= Task brief =
In the trial report below, revise the stretch from "Brad Cooper, 37, is" through "of Nancy Cooper's." by putting "questioning by the defense" in place of "cross-examination".

= Document =
She also kept important documents locked in her car, including her and her children's passports, paperwork from lawyers, her wallet and phone as she sought a separation from her husband.

Brad Cooper, 37, is accused of killing his 34-year-old wife and dumping her body in an undeveloped subdivision 3 miles from the Coopers' Cary home. He contends that she went jogging that morning and never returned home.

During cross-examination, Hackeling said she did not know that Nancy Cooper had a tendency to exaggerate, and that she had no reason not to believe her friend.

Witnesses, including Hackeling, have testified that the couple's marriage had been troubled because of finances and Brad Cooper's admission to an affair with a friend of Nancy Cooper's.

Hackeling said that Nancy Cooper told her that, initially, Brad Cooper repeatedly denied the affair and that the other woman was making up the story.

"I think, because he denied it, she wasn't sure if it really happened," Hackeling said. "I think, at first, she wanted to try to make it work."

Nancy Cooper said Brad Cooper admitted to the affair during a marriage counseling session in early 2008, Hackeling added.

"When she did find out, it kind of gave her peace, knowing she couldn't make the marriage work," she said.

Nancy Cooper's twin sister, Krista Lister, testified Monday that Brad Cooper had been so insistent that the affair did not happen that Nancy Cooper, at one point, had started trying to forgive herself for thinking it happened.

= Record list =
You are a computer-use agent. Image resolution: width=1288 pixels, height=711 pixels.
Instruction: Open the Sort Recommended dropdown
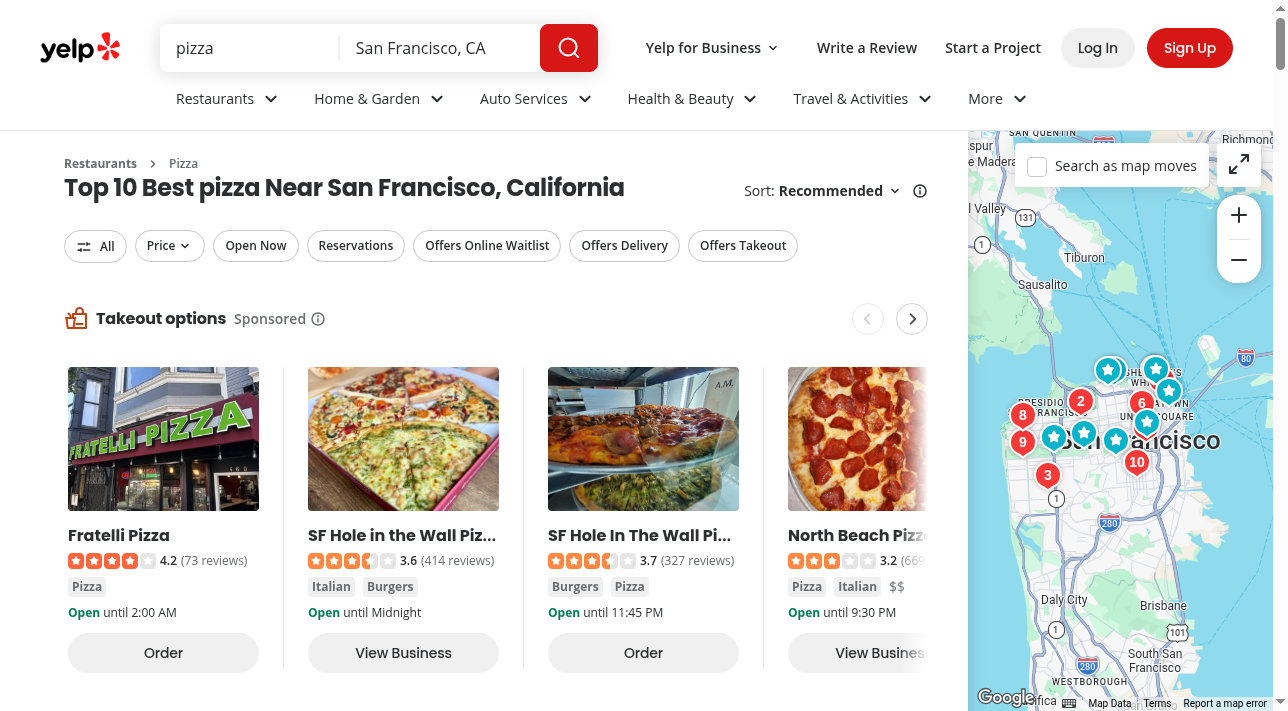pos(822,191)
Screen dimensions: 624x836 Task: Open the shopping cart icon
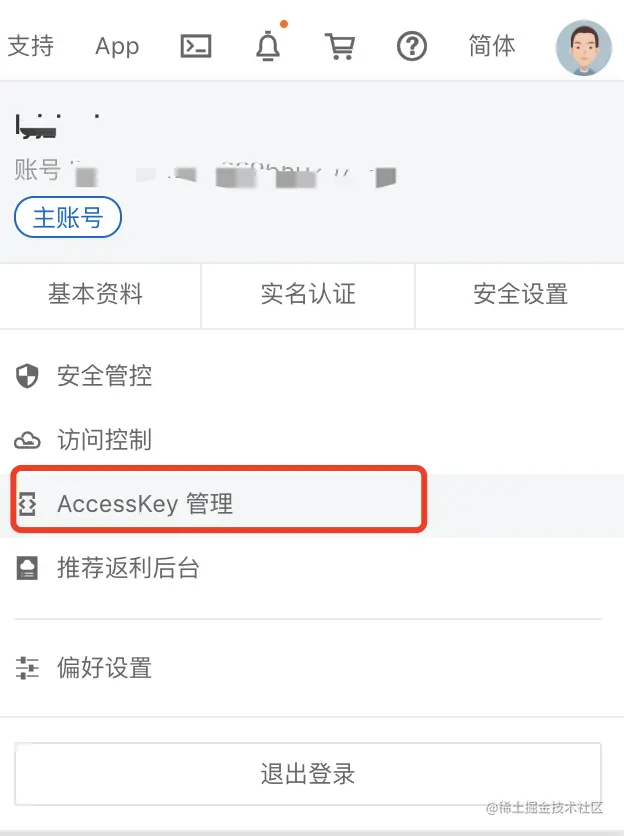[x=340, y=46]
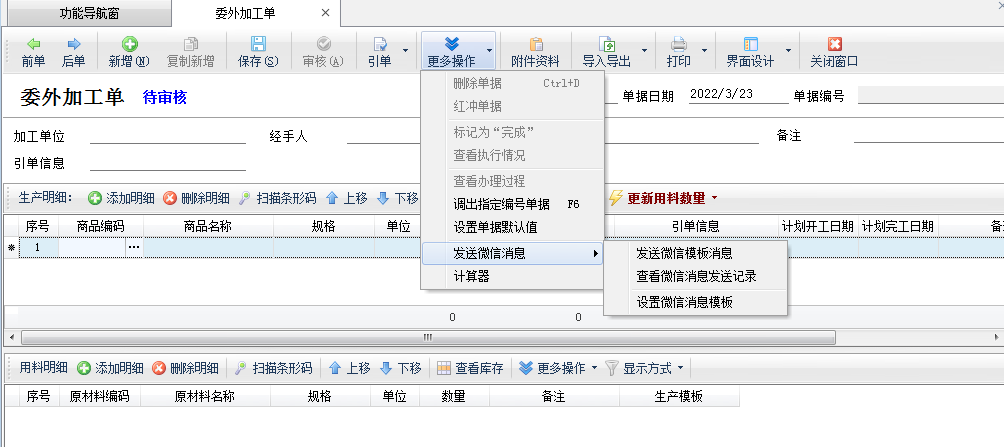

= Solution to this exercise =
Brad Cooper, 37, is accused of killing his 34-year-old wife and dumping her body in an undeveloped subdivision 3 miles from the Coopers' Cary home. He contends that she went jogging that morning and never returned home.

During questioning by the defense, Hackeling said she did not know that Nancy Cooper had a tendency to exaggerate, and that she had no reason not to believe her friend.

Witnesses, including Hackeling, have testified that the couple's marriage had been troubled because of finances and Brad Cooper's admission to an affair with a friend of Nancy Cooper's.